用于获取核酸和/或对核酸进行测序的方法是本领域熟知的,并且任意这些方法都可以用于本文所述的方法。在一些情况下,所述方法包括在测序之前扩增分离的核酸,并且合适的核酸扩增技术是本领域普通技术人员熟知的。核酸测序技术在本领域中是熟知的,并且可以应用于单个或多个基因,或全外显子组或基因组。这些技术包括,例如,依赖于“Sanger测序”(Sanger等人,(1977)Proc.Natl.Acad.Sci.USA 74:5463–5467)的毛细管测序方法(即,涉及链终止测序的方法),以及“下一代测序”技术,其有利于一次对数千至数百万个分子进行测序。这些方法包括但不限于,焦磷酸测序法,其利用萤光素酶来读出信号,因为向DNA模板中添加了各个核苷酸;“通过合成测序”技术(Illumina),其使用了可逆染料终止子技术,在每个循环中向DNA模板添加单个核苷酸;和SOLiDTM测序(通过寡核苷酸连接和检测测序;Life Technologies),其通过固定长度寡核苷酸的优先连接来进行测序。这些新一代测序技术对测序全外显子组和基因组特别有用。

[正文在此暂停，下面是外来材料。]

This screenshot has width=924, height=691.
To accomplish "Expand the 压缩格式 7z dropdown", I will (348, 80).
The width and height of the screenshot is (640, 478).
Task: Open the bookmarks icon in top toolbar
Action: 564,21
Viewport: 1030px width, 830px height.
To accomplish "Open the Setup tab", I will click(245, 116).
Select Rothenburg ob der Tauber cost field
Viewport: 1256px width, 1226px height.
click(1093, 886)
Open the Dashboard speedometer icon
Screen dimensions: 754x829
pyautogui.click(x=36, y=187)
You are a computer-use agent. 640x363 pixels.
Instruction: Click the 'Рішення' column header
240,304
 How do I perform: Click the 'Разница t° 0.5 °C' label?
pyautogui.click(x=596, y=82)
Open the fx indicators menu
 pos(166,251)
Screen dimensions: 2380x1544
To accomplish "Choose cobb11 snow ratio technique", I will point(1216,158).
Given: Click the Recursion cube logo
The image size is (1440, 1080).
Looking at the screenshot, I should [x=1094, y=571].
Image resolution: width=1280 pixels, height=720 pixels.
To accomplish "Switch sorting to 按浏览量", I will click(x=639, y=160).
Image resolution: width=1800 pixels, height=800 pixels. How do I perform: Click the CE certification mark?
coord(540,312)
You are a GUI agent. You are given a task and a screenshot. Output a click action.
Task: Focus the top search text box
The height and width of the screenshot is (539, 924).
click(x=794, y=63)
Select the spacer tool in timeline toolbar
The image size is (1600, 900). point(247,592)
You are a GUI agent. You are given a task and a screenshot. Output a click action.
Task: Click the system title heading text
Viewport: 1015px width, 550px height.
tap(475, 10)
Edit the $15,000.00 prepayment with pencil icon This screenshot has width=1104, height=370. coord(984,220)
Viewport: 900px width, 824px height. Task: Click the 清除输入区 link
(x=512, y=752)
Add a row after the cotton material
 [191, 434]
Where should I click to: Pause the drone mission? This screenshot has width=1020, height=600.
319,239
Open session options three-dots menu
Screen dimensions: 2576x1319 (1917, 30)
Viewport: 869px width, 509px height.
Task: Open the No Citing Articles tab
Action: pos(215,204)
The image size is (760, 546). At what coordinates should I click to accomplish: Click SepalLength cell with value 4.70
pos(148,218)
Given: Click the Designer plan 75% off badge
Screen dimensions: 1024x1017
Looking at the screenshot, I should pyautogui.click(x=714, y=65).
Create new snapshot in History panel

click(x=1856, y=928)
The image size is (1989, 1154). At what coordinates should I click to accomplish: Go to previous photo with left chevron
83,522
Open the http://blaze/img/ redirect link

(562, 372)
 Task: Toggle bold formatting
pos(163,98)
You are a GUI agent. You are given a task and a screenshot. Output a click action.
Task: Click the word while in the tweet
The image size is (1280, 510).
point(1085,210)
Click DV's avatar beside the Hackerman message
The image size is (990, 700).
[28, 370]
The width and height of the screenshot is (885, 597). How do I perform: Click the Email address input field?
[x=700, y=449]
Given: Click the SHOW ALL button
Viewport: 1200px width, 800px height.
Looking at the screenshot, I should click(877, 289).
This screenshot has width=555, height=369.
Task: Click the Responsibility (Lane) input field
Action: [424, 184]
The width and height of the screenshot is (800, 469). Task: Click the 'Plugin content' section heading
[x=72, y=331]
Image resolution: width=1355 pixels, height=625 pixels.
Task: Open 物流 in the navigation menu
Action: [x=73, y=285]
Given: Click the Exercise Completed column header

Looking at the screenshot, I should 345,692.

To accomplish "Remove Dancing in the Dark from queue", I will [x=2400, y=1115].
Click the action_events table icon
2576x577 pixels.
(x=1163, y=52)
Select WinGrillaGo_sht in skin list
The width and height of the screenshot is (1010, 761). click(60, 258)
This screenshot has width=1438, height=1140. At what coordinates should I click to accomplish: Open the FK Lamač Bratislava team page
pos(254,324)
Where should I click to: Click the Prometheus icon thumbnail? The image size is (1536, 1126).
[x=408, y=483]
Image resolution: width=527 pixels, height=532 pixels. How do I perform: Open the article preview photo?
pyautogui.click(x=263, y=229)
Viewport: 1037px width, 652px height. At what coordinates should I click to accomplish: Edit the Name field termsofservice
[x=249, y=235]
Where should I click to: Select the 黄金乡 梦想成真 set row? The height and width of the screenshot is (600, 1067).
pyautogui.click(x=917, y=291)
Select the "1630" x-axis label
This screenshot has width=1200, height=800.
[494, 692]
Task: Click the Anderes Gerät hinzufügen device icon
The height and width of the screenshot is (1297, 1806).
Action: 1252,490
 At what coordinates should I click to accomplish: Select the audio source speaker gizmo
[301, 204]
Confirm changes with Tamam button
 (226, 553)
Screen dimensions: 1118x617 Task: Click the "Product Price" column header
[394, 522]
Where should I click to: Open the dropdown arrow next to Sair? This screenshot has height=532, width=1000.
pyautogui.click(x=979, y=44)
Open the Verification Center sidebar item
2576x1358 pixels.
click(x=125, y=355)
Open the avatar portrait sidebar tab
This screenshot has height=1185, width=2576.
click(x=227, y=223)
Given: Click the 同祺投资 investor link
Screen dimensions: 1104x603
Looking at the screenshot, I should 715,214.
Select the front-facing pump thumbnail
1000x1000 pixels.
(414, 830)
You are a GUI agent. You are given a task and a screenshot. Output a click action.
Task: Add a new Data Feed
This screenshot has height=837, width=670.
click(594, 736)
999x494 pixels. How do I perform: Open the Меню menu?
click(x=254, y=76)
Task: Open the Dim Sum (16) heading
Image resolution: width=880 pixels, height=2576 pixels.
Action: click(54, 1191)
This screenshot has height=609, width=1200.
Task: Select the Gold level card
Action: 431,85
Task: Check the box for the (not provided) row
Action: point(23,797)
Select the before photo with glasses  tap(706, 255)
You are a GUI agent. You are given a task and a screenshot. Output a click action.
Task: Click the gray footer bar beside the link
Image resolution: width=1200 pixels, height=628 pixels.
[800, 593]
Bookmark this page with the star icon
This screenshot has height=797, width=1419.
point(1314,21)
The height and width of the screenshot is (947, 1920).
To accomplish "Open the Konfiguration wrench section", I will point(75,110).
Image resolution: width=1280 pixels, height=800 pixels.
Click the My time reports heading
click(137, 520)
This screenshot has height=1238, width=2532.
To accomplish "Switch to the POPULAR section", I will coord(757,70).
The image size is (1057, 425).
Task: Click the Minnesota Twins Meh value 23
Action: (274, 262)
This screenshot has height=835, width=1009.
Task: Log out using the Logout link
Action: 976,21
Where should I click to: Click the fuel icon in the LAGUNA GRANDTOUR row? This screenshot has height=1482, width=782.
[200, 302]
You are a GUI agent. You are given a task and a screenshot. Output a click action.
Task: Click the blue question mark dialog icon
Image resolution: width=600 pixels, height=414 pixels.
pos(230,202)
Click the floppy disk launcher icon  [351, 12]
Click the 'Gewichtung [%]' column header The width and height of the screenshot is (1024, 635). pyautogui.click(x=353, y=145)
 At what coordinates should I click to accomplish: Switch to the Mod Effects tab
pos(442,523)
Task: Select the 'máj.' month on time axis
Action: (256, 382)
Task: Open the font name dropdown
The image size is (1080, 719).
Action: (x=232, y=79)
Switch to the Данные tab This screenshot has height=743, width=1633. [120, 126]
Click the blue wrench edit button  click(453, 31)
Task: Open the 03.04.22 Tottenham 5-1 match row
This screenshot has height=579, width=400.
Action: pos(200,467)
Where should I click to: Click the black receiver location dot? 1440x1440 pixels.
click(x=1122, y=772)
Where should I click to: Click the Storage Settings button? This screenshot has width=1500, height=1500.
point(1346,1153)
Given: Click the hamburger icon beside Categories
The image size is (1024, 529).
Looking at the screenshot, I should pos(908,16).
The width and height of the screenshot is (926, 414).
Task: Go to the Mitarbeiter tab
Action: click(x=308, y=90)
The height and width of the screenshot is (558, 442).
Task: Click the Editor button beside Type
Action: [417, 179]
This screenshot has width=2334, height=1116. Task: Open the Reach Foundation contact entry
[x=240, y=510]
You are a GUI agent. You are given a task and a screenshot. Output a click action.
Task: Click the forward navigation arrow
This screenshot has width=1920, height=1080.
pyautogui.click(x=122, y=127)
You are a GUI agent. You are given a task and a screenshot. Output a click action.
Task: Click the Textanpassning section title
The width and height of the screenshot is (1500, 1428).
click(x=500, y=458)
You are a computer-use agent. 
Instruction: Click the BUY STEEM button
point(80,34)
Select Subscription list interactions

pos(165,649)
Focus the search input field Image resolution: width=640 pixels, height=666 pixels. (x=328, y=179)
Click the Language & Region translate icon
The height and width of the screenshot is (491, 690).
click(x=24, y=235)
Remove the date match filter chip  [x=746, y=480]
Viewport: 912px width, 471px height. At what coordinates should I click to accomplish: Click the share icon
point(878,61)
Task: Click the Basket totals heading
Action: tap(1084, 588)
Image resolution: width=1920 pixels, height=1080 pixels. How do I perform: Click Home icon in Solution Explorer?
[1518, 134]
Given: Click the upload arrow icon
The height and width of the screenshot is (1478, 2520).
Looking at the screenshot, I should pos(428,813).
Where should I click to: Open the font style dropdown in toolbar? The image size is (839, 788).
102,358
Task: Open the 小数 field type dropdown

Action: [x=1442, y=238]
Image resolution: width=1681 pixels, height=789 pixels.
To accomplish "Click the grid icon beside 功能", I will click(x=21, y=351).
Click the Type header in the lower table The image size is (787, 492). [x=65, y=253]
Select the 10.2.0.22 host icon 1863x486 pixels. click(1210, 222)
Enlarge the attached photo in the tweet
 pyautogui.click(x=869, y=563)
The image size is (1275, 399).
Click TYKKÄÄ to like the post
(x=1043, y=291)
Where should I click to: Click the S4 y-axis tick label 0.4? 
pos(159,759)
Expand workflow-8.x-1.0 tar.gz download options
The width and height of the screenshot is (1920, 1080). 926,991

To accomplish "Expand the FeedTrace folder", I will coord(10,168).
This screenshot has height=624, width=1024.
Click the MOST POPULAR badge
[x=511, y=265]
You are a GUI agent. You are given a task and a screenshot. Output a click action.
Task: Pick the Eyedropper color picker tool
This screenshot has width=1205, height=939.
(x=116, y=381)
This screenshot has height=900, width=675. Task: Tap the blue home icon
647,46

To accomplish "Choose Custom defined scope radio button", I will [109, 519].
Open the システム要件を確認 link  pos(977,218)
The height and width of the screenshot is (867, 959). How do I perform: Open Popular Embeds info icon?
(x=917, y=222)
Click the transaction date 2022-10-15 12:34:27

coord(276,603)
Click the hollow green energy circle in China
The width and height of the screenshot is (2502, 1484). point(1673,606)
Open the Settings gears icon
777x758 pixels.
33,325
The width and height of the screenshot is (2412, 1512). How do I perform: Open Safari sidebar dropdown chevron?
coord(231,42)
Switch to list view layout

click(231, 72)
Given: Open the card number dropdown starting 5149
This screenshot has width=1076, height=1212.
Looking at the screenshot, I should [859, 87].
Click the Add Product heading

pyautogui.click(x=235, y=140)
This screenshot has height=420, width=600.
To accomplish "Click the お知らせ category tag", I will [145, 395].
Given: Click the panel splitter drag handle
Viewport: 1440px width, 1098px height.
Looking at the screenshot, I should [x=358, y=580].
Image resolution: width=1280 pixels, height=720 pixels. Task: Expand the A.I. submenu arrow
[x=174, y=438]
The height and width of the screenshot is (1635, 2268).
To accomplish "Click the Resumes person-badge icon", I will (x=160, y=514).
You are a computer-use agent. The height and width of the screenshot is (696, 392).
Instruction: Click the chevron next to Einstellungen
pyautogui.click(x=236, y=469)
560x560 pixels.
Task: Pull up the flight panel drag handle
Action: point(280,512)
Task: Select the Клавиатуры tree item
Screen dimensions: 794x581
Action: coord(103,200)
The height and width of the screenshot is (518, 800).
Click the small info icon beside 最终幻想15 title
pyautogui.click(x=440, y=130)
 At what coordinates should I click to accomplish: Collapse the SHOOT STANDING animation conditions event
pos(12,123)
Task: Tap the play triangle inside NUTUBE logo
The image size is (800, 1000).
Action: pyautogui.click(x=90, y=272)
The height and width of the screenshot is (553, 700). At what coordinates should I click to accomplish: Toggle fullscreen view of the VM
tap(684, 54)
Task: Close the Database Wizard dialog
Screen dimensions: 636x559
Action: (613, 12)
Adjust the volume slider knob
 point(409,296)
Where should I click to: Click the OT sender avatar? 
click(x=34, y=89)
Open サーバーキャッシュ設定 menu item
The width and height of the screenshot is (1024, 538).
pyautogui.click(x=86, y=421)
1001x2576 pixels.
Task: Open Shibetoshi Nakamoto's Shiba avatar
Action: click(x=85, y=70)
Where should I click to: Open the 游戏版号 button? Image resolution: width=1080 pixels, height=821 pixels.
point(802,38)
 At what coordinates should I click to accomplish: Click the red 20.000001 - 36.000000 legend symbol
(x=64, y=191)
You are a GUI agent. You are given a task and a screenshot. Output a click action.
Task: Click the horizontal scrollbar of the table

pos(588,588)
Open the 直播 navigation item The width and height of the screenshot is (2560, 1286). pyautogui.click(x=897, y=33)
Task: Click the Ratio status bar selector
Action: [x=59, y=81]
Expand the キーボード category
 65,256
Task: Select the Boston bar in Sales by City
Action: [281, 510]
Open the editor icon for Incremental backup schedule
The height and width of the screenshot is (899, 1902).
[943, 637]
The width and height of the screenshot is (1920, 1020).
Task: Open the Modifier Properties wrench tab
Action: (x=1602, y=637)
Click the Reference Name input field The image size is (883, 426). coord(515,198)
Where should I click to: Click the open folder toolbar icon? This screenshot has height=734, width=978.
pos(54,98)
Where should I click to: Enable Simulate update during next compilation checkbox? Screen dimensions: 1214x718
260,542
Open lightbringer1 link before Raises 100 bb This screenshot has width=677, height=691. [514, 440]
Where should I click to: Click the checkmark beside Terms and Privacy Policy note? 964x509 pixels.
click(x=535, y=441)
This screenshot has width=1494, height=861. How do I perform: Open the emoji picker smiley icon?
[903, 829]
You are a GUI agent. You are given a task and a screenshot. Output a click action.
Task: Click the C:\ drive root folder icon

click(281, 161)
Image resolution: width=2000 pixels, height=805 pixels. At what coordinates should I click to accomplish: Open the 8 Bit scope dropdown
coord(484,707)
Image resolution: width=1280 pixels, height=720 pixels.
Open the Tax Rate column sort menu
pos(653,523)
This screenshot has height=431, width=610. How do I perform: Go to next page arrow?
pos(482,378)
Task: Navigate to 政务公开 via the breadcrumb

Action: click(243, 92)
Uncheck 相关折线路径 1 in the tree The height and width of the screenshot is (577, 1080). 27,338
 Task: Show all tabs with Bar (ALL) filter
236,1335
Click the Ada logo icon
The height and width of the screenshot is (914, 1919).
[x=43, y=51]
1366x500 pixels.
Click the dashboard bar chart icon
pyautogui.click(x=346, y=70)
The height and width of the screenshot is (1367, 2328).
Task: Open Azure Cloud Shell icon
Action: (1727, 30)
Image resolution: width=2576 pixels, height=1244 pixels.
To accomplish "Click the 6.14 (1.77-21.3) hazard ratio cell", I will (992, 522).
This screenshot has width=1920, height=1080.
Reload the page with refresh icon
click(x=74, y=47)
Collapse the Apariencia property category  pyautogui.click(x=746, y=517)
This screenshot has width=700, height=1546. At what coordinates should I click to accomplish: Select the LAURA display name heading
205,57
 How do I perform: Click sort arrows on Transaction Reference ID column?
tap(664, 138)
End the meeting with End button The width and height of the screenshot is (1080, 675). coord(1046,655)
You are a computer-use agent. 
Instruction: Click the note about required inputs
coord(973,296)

一旦获得了核酸分子序列,然后就鉴定单点体细胞突变。通过将该序列与对照序列进行比较,可以鉴定单点突变。对照序列可以是获自对照个体生物样品的核酸分子序列,所述对照个体例如是未患疾病的健康个体;获自对照样品的核酸分子序列,所述对照样品例如是来自健康、未患病的组织的样品;或者可以是被理解为不含有体细胞突变的共有序列。在一些情况下,对照序列可以是在之前的时间点从受试者的生物样品获得的核酸分子序列。例如,对照样品可以在受试者接受治疗方案之前或期间获取,并且可以对待分析的样品进行后处理(以确定受试者是否对治疗有反应,并确定癌症或肿瘤复发的可能性)。除了鉴定单点突变之外,还鉴定了含有该突变的密码子和该密码子内的突变位置(MC-1、MC-2或MC-3)。还鉴定了侧翼5'和3'密码子中的核苷酸以鉴定基序。通常,对于本发明的方法,分析了核酸分子非转录链的序列(等同于cDNA序列)。在一些情况下,分析了转录链的序列。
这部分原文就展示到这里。